Dallas Opera's 'Great Scott' a grand mix of operatic clichés

Patrick Summers
Dallas Morning News

There’s a mad scene, a ghostly visitation and a deus ex machina, as a midcareer mezzo frets over life choices and ongoing career prospects. An up-and-coming soprano, tenor and baritone vie desperately for attention. A queeny stage manager — a countertenor, no less — would rather be listening to Lady Gaga. Opera and football, old music and new, contend for advocates and audiences.

Mingling comedy and poignancy, this is the stuff of Great Scott, the new opera by composer Jake Heggie and librettist Terrence McNally that had its world premiere Friday night at the Winspear Opera House. Co-commissioned by the Dallas Opera and San Diego Opera, it had about as formidable a lineup of participants as the Dallas company could assemble.
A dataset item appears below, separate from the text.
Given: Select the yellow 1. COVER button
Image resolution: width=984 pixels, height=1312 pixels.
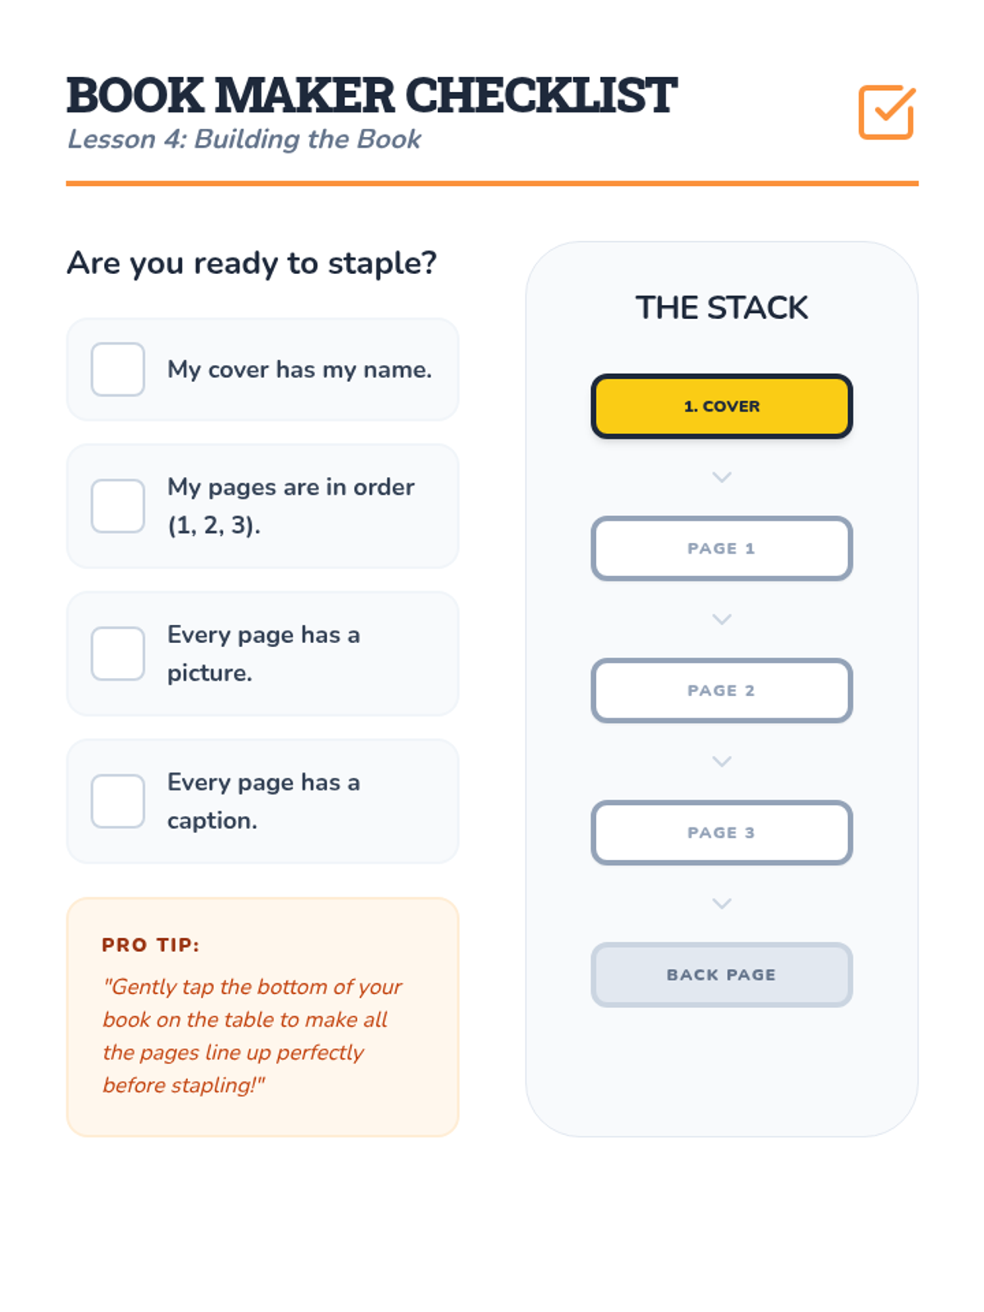Looking at the screenshot, I should [722, 406].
The opening-night audience guffawed again and again at the opera’s veritable catalog of inside-opera characters (including, of course, gay ones) and gags. Heggie’s thoroughly tonal and often tuneful score is no less generous a mélange: dreamy, woozy orchestral music at the start; faux-Bellini coloratura and dog-trot motifs; soaring Straussian arias; and a good deal that sounds closer to Broadway musicals. At the Super Bowl, Tatyana turns the national anthem into a bel canto scena, backed by four policemen.

Patrick Summers is the most authoritative and responsive conductor a singer — and composer — could wish for, and the Dallas Opera Orchestra plays assuredly and expressively. Choral contributions have been well coached by Alexander Rom.